Nachfrage ist riesig

Das ginge auch anders. Wie, das zeigen Sowade und ihre Lehrer-Kollegen Christine Löbus, Thomas Averkorn und Klaus Püschel. Im Training dreht sich heute alles um einen Alukoffer. „Kostet im Baumarkt 30 Euro”, sagt Klaus Püschel. Die Silberkiste enthält eine Notfallausrüstung sowie im Deckel ein rotes und ein gelbes Piktogramm. Darauf stehen Kurz-Tipps für unterschiedliche Gefahren. Details sollten nicht verraten werden, bitten die Anti-Gewalt-Trainer. Der Alukoffer ist ein Geheimnisträger. Nichts für Schüler. Die dürfen gar nicht wissen, was ihre Lehrer so trainieren.
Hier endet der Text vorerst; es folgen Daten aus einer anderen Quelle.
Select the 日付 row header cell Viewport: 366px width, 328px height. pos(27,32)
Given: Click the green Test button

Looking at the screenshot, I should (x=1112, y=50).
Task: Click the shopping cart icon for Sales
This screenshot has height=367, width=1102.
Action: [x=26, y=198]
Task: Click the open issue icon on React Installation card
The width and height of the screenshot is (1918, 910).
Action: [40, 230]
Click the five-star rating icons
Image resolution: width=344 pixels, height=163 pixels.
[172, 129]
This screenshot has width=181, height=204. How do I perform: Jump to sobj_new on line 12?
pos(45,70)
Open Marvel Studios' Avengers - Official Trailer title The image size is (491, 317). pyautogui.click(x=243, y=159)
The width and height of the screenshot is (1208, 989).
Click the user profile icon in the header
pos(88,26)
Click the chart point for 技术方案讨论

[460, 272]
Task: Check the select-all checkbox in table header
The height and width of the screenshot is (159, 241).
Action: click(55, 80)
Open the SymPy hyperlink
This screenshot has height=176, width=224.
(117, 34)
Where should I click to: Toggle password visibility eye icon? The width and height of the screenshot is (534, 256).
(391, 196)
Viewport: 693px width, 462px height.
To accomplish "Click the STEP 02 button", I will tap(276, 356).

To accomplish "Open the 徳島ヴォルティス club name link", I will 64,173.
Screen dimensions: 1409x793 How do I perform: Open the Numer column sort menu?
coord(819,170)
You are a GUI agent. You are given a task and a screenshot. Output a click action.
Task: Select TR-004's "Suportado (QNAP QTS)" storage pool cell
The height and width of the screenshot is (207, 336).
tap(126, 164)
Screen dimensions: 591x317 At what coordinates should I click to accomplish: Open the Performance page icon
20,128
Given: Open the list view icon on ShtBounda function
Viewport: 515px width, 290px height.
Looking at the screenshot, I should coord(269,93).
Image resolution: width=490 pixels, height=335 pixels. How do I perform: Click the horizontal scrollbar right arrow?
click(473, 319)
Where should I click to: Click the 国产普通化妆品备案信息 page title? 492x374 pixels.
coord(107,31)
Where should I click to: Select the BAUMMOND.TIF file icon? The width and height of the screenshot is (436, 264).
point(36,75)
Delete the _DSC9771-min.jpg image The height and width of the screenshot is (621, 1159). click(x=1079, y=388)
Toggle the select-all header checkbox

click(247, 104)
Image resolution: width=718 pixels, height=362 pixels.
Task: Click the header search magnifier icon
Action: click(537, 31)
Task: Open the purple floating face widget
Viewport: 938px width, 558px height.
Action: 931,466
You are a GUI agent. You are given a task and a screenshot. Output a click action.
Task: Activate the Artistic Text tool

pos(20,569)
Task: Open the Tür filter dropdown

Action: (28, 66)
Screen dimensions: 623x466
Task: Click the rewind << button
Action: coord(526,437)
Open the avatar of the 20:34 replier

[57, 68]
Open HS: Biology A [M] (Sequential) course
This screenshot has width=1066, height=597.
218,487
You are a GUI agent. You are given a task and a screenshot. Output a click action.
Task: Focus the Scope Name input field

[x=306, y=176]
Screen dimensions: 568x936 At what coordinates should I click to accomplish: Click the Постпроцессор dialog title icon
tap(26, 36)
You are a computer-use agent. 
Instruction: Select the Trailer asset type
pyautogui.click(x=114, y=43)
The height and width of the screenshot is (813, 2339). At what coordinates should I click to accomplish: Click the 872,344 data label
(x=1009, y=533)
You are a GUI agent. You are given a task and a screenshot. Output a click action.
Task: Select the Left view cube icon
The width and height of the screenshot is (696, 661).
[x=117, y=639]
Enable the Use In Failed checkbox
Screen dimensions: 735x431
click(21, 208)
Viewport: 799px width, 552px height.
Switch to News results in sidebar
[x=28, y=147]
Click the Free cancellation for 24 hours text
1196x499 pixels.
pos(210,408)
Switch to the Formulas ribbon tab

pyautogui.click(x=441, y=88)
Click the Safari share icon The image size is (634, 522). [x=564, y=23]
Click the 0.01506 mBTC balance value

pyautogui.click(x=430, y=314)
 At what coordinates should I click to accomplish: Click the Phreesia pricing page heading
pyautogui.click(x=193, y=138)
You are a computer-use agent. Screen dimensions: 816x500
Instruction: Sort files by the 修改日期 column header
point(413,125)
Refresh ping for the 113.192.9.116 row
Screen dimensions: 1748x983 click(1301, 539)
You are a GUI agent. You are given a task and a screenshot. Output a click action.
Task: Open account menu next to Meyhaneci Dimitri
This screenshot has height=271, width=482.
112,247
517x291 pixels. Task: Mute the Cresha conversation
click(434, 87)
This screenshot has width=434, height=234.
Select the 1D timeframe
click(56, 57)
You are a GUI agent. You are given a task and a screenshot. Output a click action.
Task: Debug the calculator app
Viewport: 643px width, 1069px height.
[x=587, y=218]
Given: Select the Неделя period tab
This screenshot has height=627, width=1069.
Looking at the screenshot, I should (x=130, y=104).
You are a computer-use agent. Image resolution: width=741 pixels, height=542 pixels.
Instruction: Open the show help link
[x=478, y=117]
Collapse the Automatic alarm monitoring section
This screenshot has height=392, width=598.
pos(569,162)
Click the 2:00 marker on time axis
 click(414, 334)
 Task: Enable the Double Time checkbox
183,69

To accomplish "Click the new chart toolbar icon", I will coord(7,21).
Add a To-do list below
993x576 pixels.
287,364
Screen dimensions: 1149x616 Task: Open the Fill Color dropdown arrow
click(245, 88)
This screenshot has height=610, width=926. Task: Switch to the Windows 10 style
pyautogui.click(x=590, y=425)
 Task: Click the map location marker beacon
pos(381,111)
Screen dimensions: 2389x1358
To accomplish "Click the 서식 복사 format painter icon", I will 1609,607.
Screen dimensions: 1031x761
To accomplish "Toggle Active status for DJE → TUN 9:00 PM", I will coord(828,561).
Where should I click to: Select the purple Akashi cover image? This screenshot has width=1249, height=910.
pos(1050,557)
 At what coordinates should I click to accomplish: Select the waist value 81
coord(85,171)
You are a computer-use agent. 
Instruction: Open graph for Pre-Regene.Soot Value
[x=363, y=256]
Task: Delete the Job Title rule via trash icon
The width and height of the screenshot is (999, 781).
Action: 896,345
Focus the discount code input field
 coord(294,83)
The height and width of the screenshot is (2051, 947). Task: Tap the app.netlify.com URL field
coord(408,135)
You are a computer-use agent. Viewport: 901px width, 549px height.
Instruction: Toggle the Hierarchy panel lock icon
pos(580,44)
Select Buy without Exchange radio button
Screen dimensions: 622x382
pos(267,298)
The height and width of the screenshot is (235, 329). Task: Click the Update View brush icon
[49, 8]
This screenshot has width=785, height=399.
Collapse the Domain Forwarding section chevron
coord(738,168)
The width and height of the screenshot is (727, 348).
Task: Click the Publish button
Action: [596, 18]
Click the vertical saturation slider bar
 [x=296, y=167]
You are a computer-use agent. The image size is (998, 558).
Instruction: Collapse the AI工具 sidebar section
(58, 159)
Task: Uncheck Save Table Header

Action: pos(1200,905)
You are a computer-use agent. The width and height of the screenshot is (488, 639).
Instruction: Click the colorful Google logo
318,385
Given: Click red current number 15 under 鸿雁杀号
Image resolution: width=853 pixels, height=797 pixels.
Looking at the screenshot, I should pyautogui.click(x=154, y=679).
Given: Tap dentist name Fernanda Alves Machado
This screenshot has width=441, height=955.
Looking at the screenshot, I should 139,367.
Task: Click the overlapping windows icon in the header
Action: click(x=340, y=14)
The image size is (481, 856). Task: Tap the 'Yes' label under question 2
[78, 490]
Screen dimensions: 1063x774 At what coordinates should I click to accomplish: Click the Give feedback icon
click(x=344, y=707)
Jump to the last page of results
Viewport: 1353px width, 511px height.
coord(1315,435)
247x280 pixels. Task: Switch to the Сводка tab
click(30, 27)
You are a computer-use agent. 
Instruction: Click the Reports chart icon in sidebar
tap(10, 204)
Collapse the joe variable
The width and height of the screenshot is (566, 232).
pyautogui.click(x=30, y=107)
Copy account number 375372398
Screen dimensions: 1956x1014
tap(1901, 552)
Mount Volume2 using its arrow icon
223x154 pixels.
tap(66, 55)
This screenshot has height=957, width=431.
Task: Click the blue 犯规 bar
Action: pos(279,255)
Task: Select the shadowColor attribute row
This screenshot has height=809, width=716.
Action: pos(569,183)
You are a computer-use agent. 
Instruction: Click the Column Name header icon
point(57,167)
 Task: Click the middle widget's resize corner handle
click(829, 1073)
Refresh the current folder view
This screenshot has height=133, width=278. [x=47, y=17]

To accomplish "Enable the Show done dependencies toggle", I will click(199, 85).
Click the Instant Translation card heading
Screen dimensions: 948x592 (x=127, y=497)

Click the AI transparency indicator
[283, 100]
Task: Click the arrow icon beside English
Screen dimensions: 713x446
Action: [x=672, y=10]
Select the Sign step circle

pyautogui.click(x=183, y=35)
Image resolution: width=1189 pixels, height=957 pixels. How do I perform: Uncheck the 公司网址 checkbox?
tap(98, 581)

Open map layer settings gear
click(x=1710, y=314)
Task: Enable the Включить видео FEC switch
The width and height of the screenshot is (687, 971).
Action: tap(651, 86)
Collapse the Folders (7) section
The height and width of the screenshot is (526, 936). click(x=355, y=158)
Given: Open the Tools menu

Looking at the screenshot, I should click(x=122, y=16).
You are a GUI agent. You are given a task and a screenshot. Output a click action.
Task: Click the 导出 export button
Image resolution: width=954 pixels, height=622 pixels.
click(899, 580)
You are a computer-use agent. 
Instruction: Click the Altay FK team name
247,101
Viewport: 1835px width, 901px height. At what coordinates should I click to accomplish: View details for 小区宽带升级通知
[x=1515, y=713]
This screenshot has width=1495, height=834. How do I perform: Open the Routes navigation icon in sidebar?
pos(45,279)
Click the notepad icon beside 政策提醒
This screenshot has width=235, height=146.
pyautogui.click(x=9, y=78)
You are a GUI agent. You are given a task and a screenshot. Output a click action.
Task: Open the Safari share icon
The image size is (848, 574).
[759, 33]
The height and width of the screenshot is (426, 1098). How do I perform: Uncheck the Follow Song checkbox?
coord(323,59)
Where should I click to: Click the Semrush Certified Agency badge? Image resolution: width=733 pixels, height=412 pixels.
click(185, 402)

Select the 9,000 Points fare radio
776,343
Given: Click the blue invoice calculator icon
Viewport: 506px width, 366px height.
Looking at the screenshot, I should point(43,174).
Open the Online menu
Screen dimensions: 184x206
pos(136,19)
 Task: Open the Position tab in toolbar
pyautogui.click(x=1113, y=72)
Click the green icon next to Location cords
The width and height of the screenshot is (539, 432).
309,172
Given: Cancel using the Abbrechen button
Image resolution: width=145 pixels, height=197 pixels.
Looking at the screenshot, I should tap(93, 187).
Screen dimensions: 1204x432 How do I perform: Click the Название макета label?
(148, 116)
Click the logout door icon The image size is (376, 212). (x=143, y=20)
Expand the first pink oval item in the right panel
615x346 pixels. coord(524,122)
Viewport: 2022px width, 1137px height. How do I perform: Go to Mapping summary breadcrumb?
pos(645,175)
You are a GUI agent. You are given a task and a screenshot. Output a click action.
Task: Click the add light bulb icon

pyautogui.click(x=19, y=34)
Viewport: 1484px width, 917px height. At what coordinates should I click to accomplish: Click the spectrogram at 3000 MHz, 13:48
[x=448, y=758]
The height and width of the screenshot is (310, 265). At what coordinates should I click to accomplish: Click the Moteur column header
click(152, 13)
Bierbach und sein Kollege Dietmar Schirrmacher sind die „Väter” des Projekts, beide im Polizeipräsidium Recklinghausen zuständig für Gewaltprävention. Zusammen mit 17 Pädagogen engagieren sich die Polizisten im „Forum Grün­Gelb”, das Schulen im Kreis Recklinghausen und in Borken auf Notfälle vorbereitet. Hinter der Aktion steht aber ein komplettes kreisweites „Netzwerk gegen Gewalt an Schulen”. Das Schulamt macht mit, der Kreis Borken und das Polizeipräsidium Recklinghausen. Die Nachfrage nach Gewalt-Prävention ist riesig. In 90 von 270 Schulen wurde schon trainiert. Die Workshops sind ausgebucht. Wartezeit: ein Jahr.

Umsetzung oft schwierig

Innenminister Ingo Wolf (FDP) hat das Projekt mit dem „Landespreis Innere Sicherheit” ausgezeichnet. Das Schulministerium hielt sich hingegen zurück. „Da gab es eigentlich keine Resonanz”, ärgert sich Irmlind Sowade. „Die Schulen haben ihren Notfallordner bekommen und sollten Krisenteams bilden, und damit ist das Thema erledigt. Wir stellen aber fest, dass kaum einer den 112 Seiten dicken Ordner durchgeblättert hat, und wir haben auch keine Krisenteams getroffen. Die Kenntnisse der meisten Lehrer tendieren, wenn es um Amok-Prävention geht, gegen Null.” Polizist Werner Bierbach geht es um die praktische Umsetzung der Ordners: „Darin steht, dass sich Lehrer und Schüler im Falle eines Amoklaufs einschließen sollten. Leider gibt es an vielen Schulen Türen, die sich von innen gar nicht abschließen lassen.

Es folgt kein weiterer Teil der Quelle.